◆ **Perintah A**
Dalam tulisan tentang hutan bakau, daerah mana yang secara khusus menjadi tujuan tulisan itu?
◆ **Perintah B**
Sebutkan semua bencana yang menurut tulisan tentang hutan bakau membuat Indonesia rentan.
◆ **Perintah C**
Teruskan tulisan tentang hutan bakau dan tsunami dari kalimat terakhirnya.

◆ **Teks yang Diberikan**

Disclaimer

Segala sesuatu yang termuat dalam edisi digital ini adalah bentuk pendapat pribadi dan berdasarkan pemahaman penulis terhadap berbagai hal yang bersumber pada acuan-acuan tertulis, pendapat penulis lain dan atau pada artikel lain. Segala macam pendapat, kritik, sanggahan yang terdapat pada artikel di blog ini, adalah sebagai pendapat pribadi, tidak bersifat final dan tidak mengikat pihak manapun dan semata-mata sebagai upaya konstruktif agar segala sesuatu menjadi lebih baik. Penulis tidak dapat diganggu-gugat dalam segala macam bentuk apapun sebagai wujud kebebasan berekspresi, mengeluarkan pendapat dan hak asasi manusia.

Jumat, 29 Oktober 2010

Eksistensi Hutan Bakau Dalam Antisipasi Bencana Tsunami

Sahabat Pecinta Lingkungan Yth.

Seperti yang telah kita ketahui dan alami bersama, negara kepulauan Indonesia begitu rentan dengan bencana alam, sperti gempa, tsunami dan juga "gempa moneter". Dalam tulisan kali ini, saya mencoba mengangkat salah satu kearifan lokal (dari sekian banyak sebenarnya), yang merupakan potensi efektif yang disediakan oleh alam sekitar kita dalam membijaksanai cobaan dari Tuhan yang berupa bencana alam tadi. Secara khusus, tulisan ini, saya tujukan buat daerah kelahiran saya, yakni Bali. Saya menyadari bahwa saat inipun di Bali, para stakeholder terkait sedang gencar (jangan sampai mengendor) dalam membudidayakan dan membudayakan kegiatan -kegiatan pelestarian lingkungan. Dan, sebelumnya saya mohon maaf bahwa tulisan ini nanti akan lebih bersifat argumentatif daripada kuantitatif karena keterbatasan data & fakta yang saya hadapi. Semoga Pikiran yang Baik datang Dari Segala Penjuru!

◆ **Bahan Terkumpul**
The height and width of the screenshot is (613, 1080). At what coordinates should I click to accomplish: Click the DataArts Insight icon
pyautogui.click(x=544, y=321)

◆ **Jawaban Tugas A**
Bali, daerah kelahiran penulis.

◆ **Jawaban Tugas B**
Gempa, tsunami, dan "gempa moneter".

◆ **Jawaban Tugas C**
Apa itu Hutan Bakau?



Hutan bakau atau disebut juga hutan mangrove adalah hutan yang tumbuh di atas rawa-rawa berair payau yang terletak pada garis pantai dan dipengaruhi oleh pasang-surut air laut. Hutan ini tumbuh khususnya di tempat-tempat di mana terjadi pelumpuran dan akumulasi bahan organik. Baik di teluk-teluk yang terlindung dari gempuran ombak, maupun di sekitar muara sungai di mana air melambat dan mengendapkan lumpur yang dibawanya dari hulu.

Ekosistem hutan bakau bersifat khas, baik karena adanya pelumpuran yang mengakibatkan kurangnya aerasi tanah; salinitas tanahnya yang tinggi; serta mengalami daur penggenangan oleh pasang-surut air laut. Hanya sedikit jenis tumbuhan yang bertahan hidup di tempat semacam ini, dan jenis-jenis ini kebanyakan bersifat khas hutan bakau karena telah melewati proses adaptasi dan evolusi.

Mitigasi, Istilah ini cukup keren Juga..:)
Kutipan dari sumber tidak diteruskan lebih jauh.